As a student, DeWoskin’s favorite professors not only taught from the frontlines of their own research, thinking, and writing, but also asked students why the literature they wrote and read mattered.
In her own classroom, she poses those same questions to College undergraduates.
“I try to help students shape their own questions, in class and in their work, deepening nuance and wonder while polishing their writing until it’s as precise and beautiful as possible,” she said. “UChicago students are determined and brave, willing to do the difficult thinking, creating, and revising (and to take the sorts of artistic risks) that make books matter.”
Jessica Kirzane, Assistant Instructional Professor, Department of Germanic Studies
Jessica Kirzane didn’t begin studying Yiddish until after her junior year in college—when she was a summer intern for the Yiddish Book Center in Amherst, Massachusetts—but it didn’t take long for her to get hooked.
“I became enamored not only with the literature and culture itself, but especially with the community of scholars and activists that surrounded it,” said Kirzane, who earned her Ph.D. from Columbia University. “It was something I wanted to be a part of and make my mark on.”
She is now the only Yiddish language instructor at UChicago and teaches all levels of the language, from beginner language courses to advanced literature seminars.
Her particular areas of focus are the representations of race, gender and region in American Yiddish literature. She also works as a translator with an emphasis on translating women authors who wrote in Yiddish.
Regardless of if she’s teaching in-person or virtually, Kirzane works hard to cultivate a warm, trusting and open environment where students feel free to engage positively with each other. During the COVID-19 pandemic, she has established a reading buddy system in her Core classes.
“I wanted to give them a space where they could make a friend from class and could work through the class material without the intimidation or top-down feeling of having the instructor present,” she said. “Students were lonely, and I am so glad that I was able to help them connect with each other.”

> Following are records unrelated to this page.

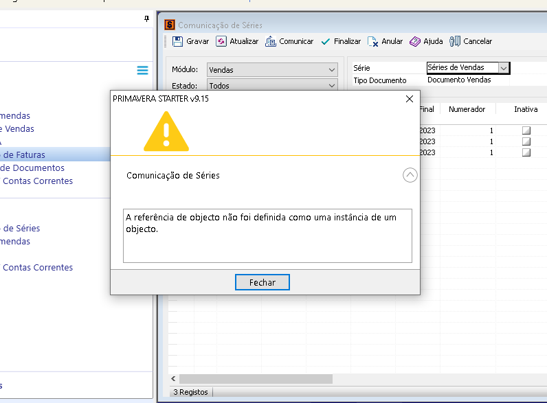Open the Séries de Vendas dropdown
This screenshot has height=403, width=547.
coord(504,68)
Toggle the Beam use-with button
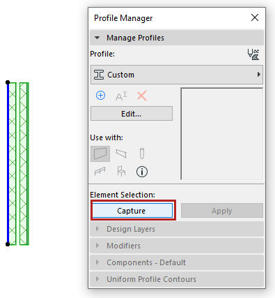This screenshot has width=275, height=298. (121, 154)
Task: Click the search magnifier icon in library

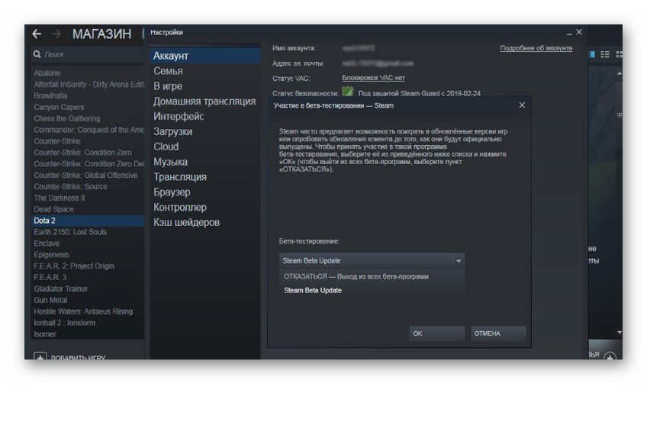Action: [37, 55]
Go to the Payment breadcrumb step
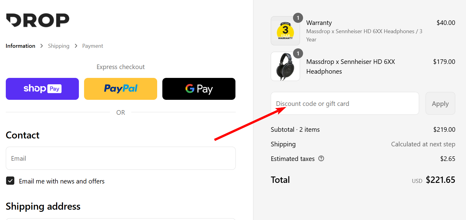The width and height of the screenshot is (466, 220). point(93,46)
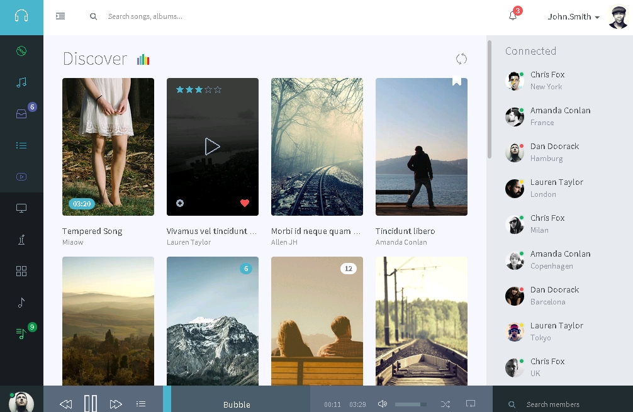
Task: Toggle shuffle in the player bar
Action: click(445, 404)
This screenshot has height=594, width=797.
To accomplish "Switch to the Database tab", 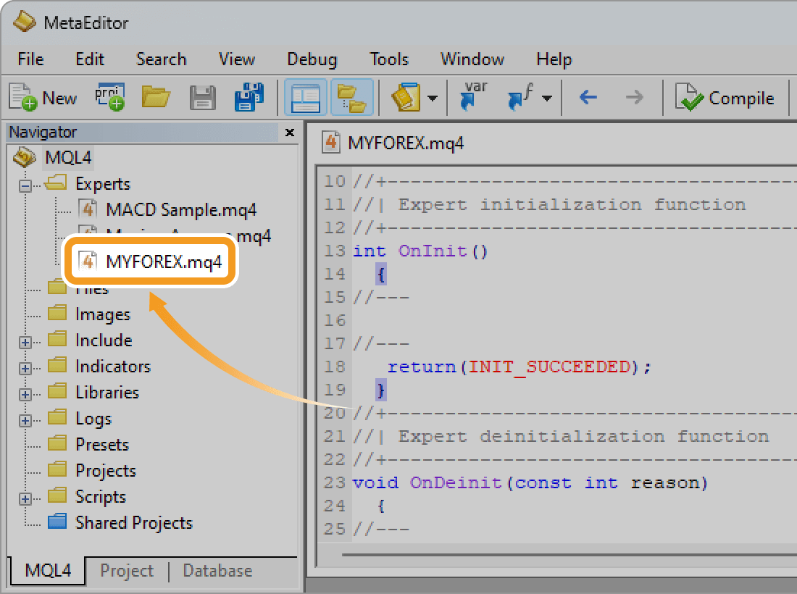I will tap(217, 571).
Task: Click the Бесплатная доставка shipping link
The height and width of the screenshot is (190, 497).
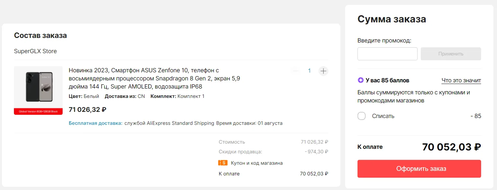Action: click(95, 123)
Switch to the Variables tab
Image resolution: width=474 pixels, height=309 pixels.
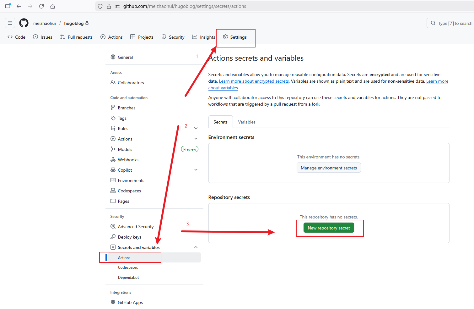tap(246, 122)
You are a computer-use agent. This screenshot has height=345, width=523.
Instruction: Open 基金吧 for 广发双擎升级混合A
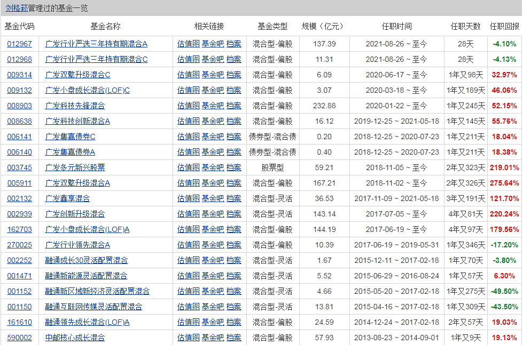pos(213,183)
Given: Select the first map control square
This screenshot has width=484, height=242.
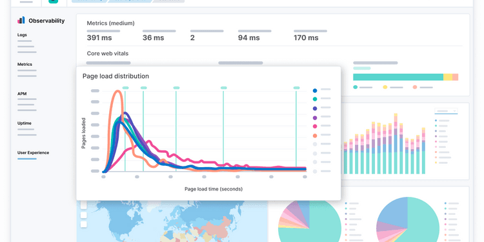Looking at the screenshot, I should click(x=83, y=205).
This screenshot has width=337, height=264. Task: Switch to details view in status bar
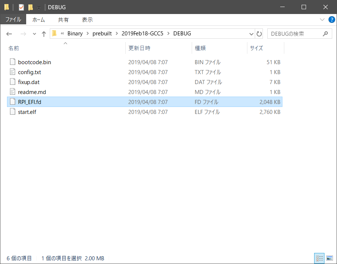pyautogui.click(x=320, y=258)
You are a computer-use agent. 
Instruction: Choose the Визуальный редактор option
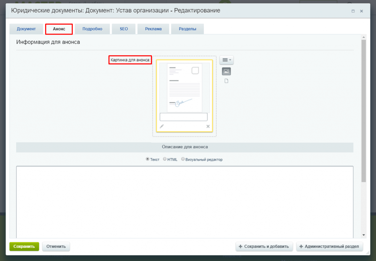tap(183, 159)
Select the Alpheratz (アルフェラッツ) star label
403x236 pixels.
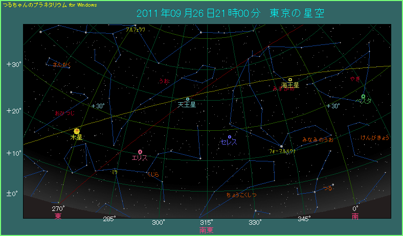[136, 30]

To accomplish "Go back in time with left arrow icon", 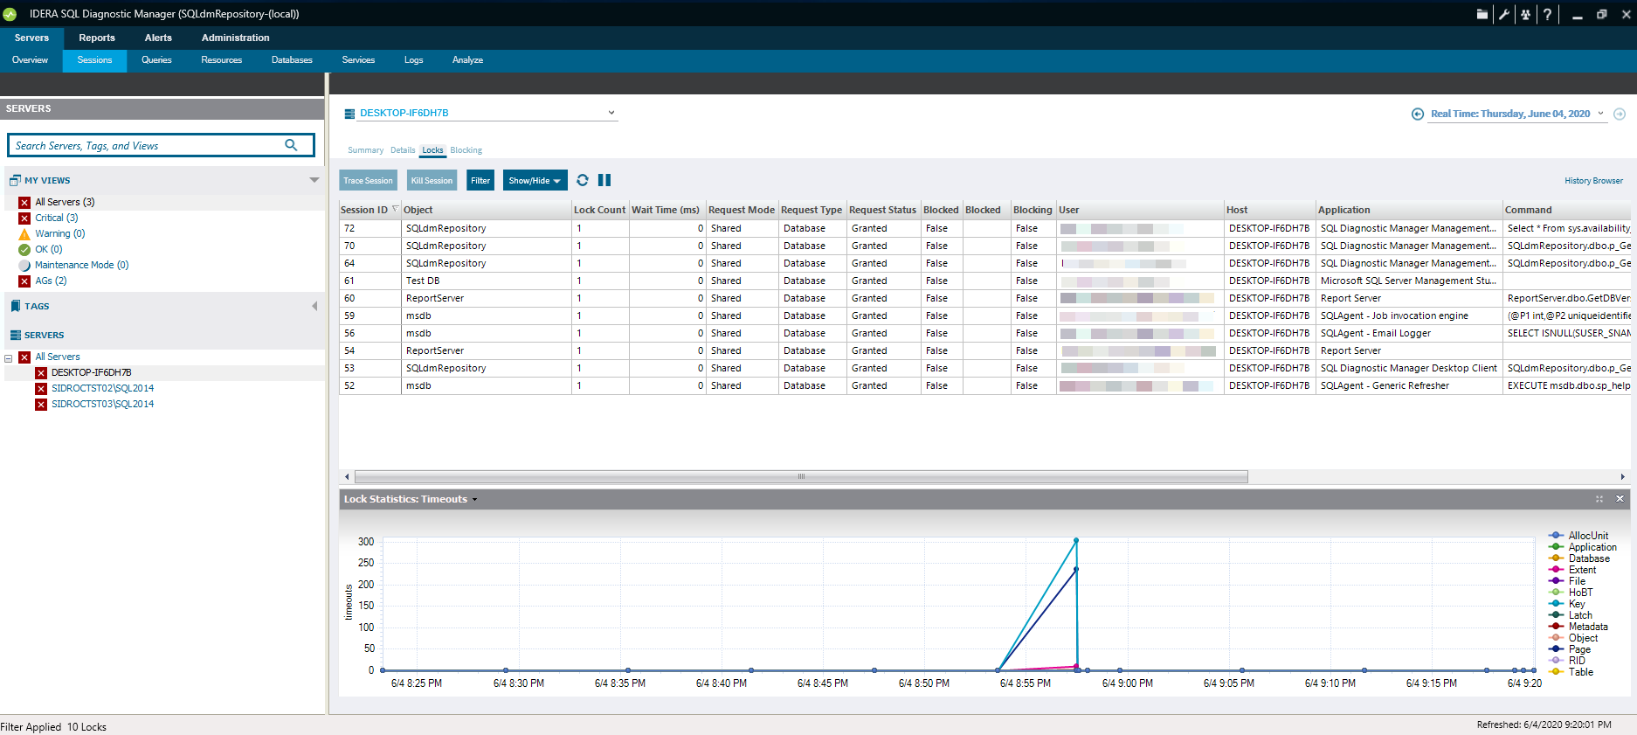I will coord(1417,114).
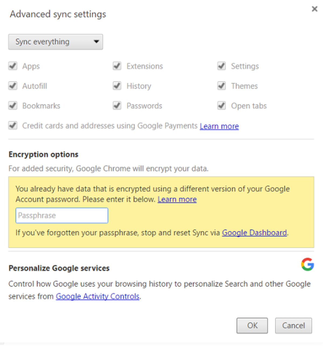Open the Sync everything dropdown

[x=55, y=42]
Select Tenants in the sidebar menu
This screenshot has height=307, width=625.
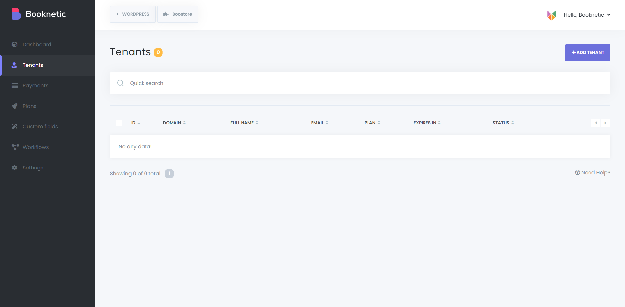33,65
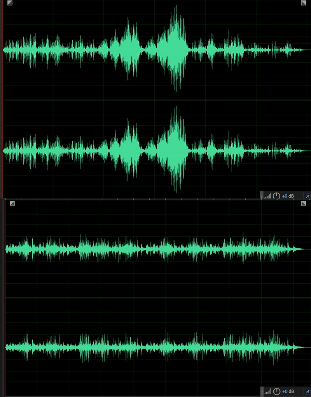Click the volume bars icon in lower HUD
Screen dimensions: 311x397
pos(267,391)
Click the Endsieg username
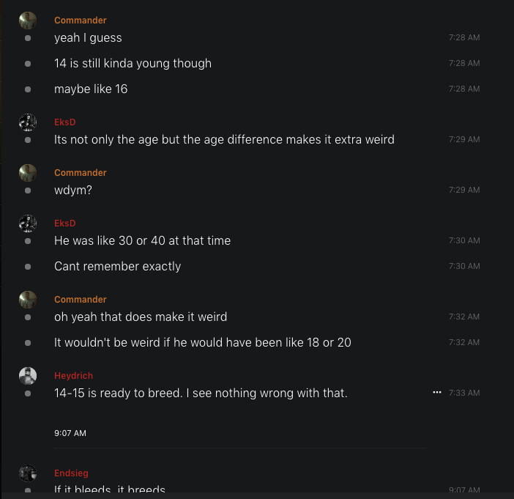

Lucas Pinheiro, Teaching Fellow, Social Sciences Collegiate Division
As an undergraduate, Lucas Pinheiro took a year-long class on the classics of social and political thought, which served as his first introduction to political theory.
Two master’s degrees and a Ph.D. in political science later, Pinheiro is now teaching a similar course in the Social Sciences Core in the College: “Classics of Social and Political Thought.”
“While teaching in Classics, I have been able to impart to my students the value of reading classic texts that are often challenging and not immediately appealing to everyone enrolled in my classes,” Pinheiro said. “My favorite part of teaching in the Core is also the most rewarding: to help intellectually curious students develop into self-reflective thinkers, clear communicators and generous collaborators.”
In his classes, Pinheiro works to provide students with the interpretive and analytical skills necessary to engage not only with complex political concepts, but also with the complex political world.
To that end, he aims to teach students to view disagreement not as a sign of misunderstanding, but as an essential aspect of critical thinking.
“I end class on the same note that I began: by encouraging students to develop a relationship to reading and learning driven by curiosity, patience, attention to detail, and—above all—an openness to perspectives that might be at odds with their own,” he said.